Man of Steel, Film of Bismuth

So I finally got around to watching Man of Steel. Saw it a few weeks ago on DVD. I can conclusively say that there never has and never will be a good live action Superman movie.

Now, admittedly, I have not seen Superman Vs. Richard Pryor or Superman vs. Nuclear Proliferation, but to quote Tommy Smothers, “I’m an American, I don’t have to see something to know it’s stupid.”

So, why “Film of Bismuth”? Because Bismuth is really cool looking, shiny and neat, but will totally crumble and come apart when handled less than lovingly.

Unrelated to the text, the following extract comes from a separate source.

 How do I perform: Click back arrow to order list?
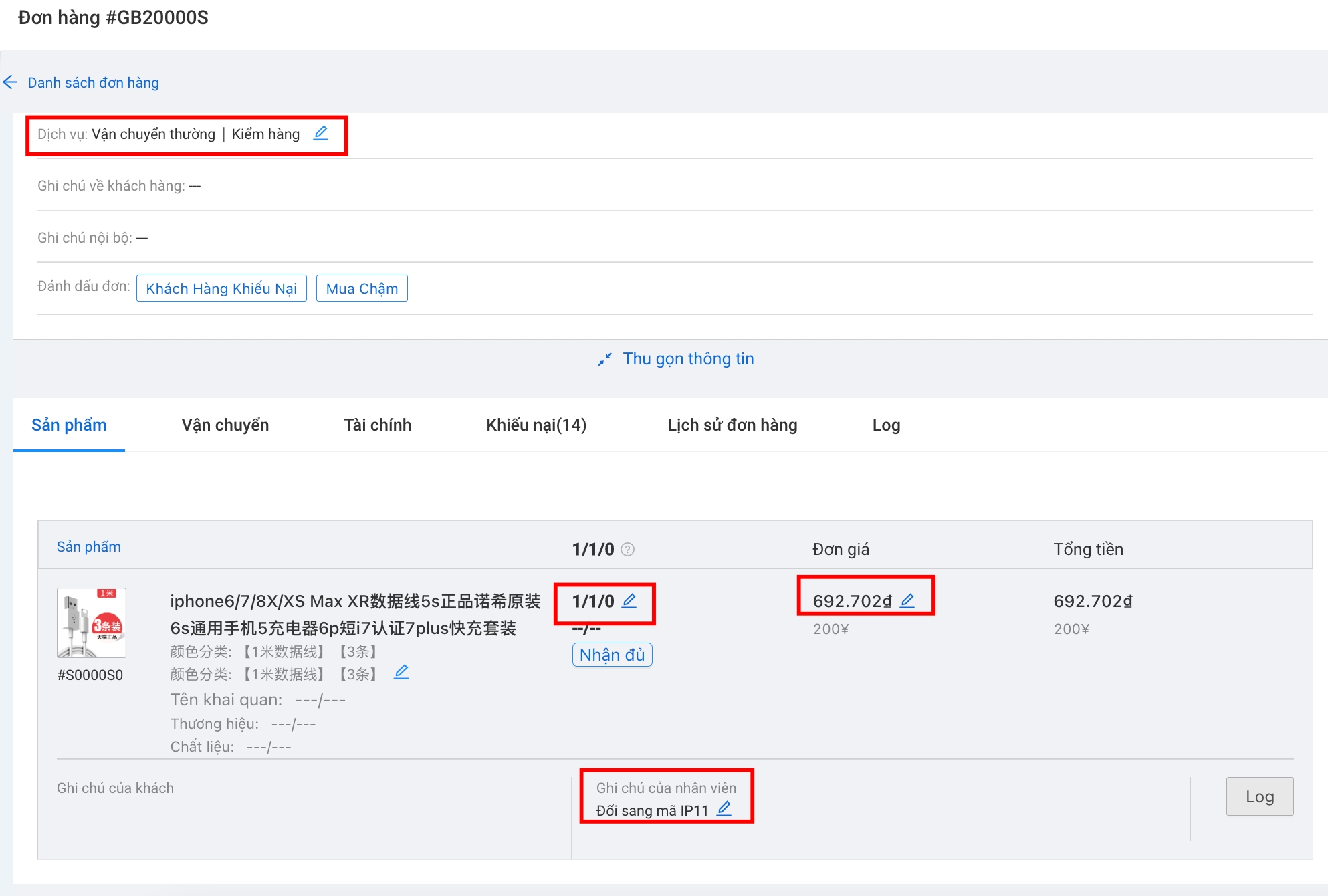pos(10,82)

Man of Steel is a very shiny film. So shiny and CGed and explosiony and over the top action filled, you’d think it was by Zack Snyder or something. Wait a sec… Lots of mindless action and violence. And multiple extraneous shots of baby weenis. Which I can’t help but think is the creator’s homage to Watchmen and the many complaints about Dr. Manhattan. But that was at least an R-rated movie and a naked adult.  In no universe can I imagine letting kids see Man of Steel, which is a damn shame, because there’s nothing more All-American than Superman (unless you think he’s a Zionist plant).

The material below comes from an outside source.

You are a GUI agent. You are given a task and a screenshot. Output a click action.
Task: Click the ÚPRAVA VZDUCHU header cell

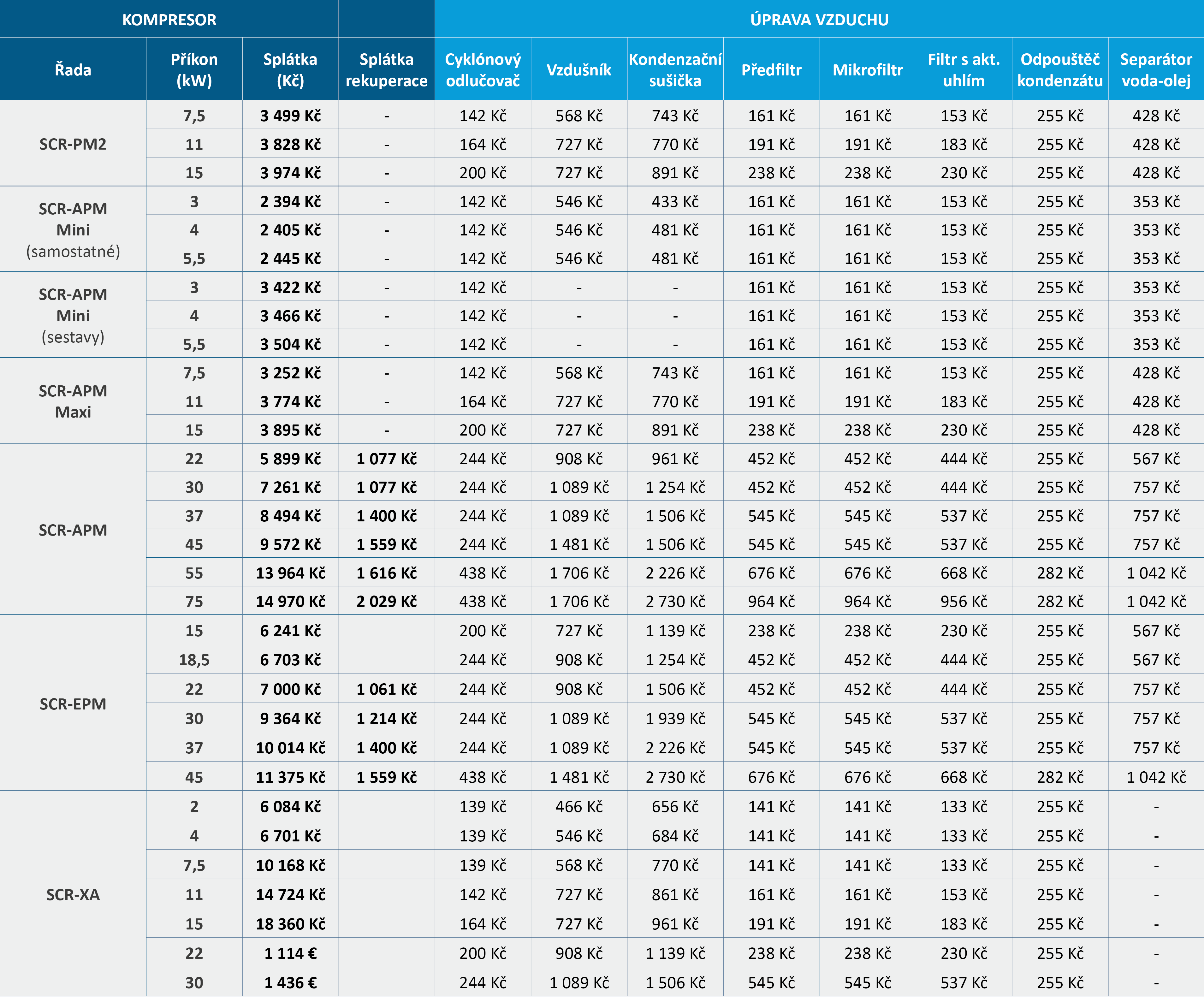819,20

One of the biggest crimes Man of Steel commits, however, is being insufferably boring. The film felt much much longer than its run-time, and a lot of the super action just didn’t feel like it was going anywhere. There were plenty of great times to end the movie, but somehow it managed to keep going.  This is exacerbated by the fact that we’ve seen this all before. You can polish a Zod, but it’s still Zod. While it may not have been as cheesy as Superman II’s Zod, it really didn’t bring ANYTHING new to the table except for sparing us Gene Hackman’s insufferable Luthor*. Superman Returns may have been awful, it may have been an unnecessary sequel to Superman II**, and what new things it brought to the table seriously and dangerously undermined the character of Superman, but at least it raised the specter of dealing with a bastard son which is something we can all pretend we didn’t see coming.

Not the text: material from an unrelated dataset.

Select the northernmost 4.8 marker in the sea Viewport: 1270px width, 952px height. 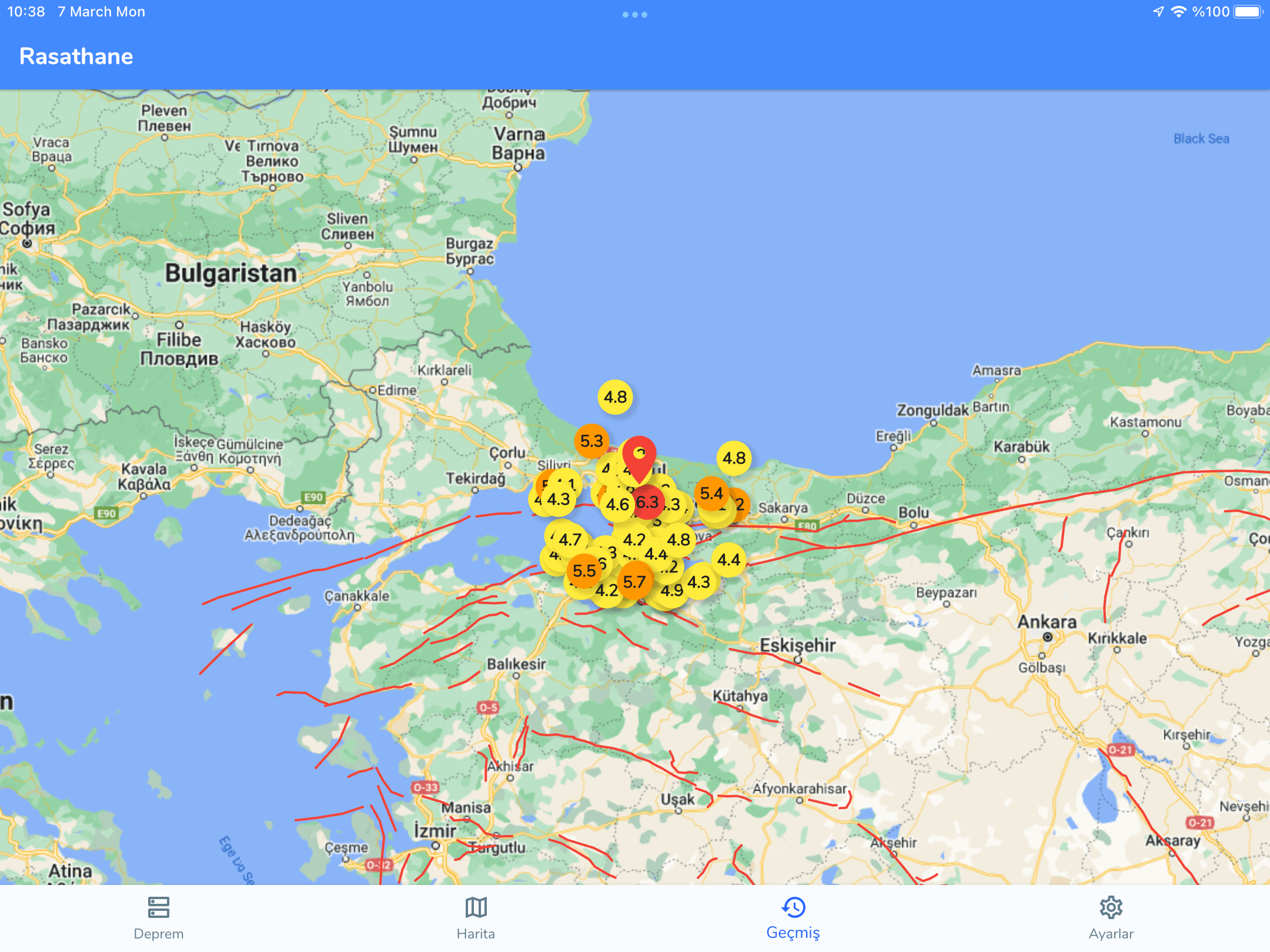(615, 397)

But Zod? Really? I kept waiting for Zod to do something different from what he did in the old movie. Or from his DCAU Expy. And at least the DCAU version set things up differently, even if they played out pretty much the same. Snyder proved himself the king of super-hero-pre-title-flashback-montage with Watchmen (one of the few parts of the movie that holds up after repeated watching). Why can’t Superman movies just start with a montage of Krypton exploding, Supes growing up on the farm, Pa Kent dying, and Supes discovering the Fortress of Solitude in a montage during the opening credits? Hell, even throw Zod getting his butt kicked into the montage, since that’s apparently such a freaking staple of the character that they had to make two movies about it. I’d say “Give us something new! Give us Braniac! Give us Darkseid! Heck, even Metallo! At least we haven’t seen them!” but the truth is, I’m sure that those movies would be just as god-awful as all of the rest of them. So don’t. Don’t make any more live action Superman movies, because you just can’t make a good one.

*:It’s not Hackman or even Puzo’s fault that Lex Luthor hadn’t been interesting since he stopped being a mad scientist and wouldn’t be interesting again until he was a mad scientist CEO.

**:Why did they use 70s Luthor after we’d all come to know and love the 90’s possibly black DCAU interpretation of the 80’s interesting evil CEO Luthor? I mean, Kevin Spacey’s a fine actor, but just imagine what a talented black actor could have brought to the role.